Institutional investors (hedge funds) would buy SPACs at IPO, redeem at $10 if they didn’t like the deal, and pocket the interest. By the time SPACs de-merged, institutional holders had largely exited — leaving retail investors holding depreciating shares without the $10 floor protection.
De-SPACs relied on 5-year revenue projections (allowed under SPAC rules but not traditional IPO rules) that proved wildly optimistic. Lucid projected $2.2B revenue by 2022 — actual was $608M. Retail investors had no way to properly discount these projections.
SPAC warrants, PIPE shares, and sponsor promote combined to create massive dilution at de-merger. A company that looked like it was going public at $10/share was often effectively going public at $7–8 after accounting for all the dilutive securities outstanding.

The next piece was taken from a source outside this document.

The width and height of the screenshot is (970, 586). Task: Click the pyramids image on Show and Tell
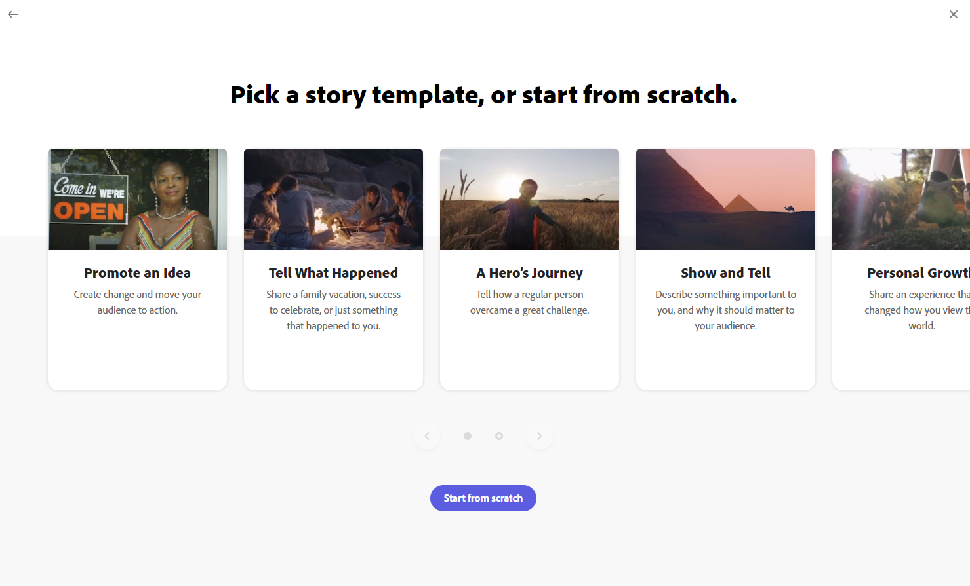pyautogui.click(x=725, y=199)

Most SPACs failed for structural reasons: (1) Sponsor incentives to do any deal regardless of quality; (2) Institutional redemption arbitrage that left retail investors without the $10 NAV floor; (3) Wildly optimistic revenue projections enabled by looser IPO disclosure rules; (4) Massive dilution from warrants, PIPE shares, and the sponsor promote; (5) Rate increases in 2022 that crushed speculative growth assets. The structure was fundamentally misaligned with retail investor interests.
SPAC volume collapsed 90%+ from 2021 peaks. New SEC rules in 2024 imposed stricter disclosure requirements and removed the safe harbor for SPAC projections, significantly reducing the regulatory arbitrage that made SPACs attractive to promoters. A small number of SPACs still launch each year for legitimate purposes, but the boom is over.

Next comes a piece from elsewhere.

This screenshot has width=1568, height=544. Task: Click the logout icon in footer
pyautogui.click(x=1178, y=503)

Yes — SPAC sponsors made significant money. With 20% promote shares, sponsors profited on deals regardless of performance. Institutional hedge funds that played the ‘SPAC arbitrage’ (buy at $10, collect interest, redeem if deal looks bad) made consistent low-risk returns. The losers were retail investors who held post-merger and absorbed the dilution and overvaluation.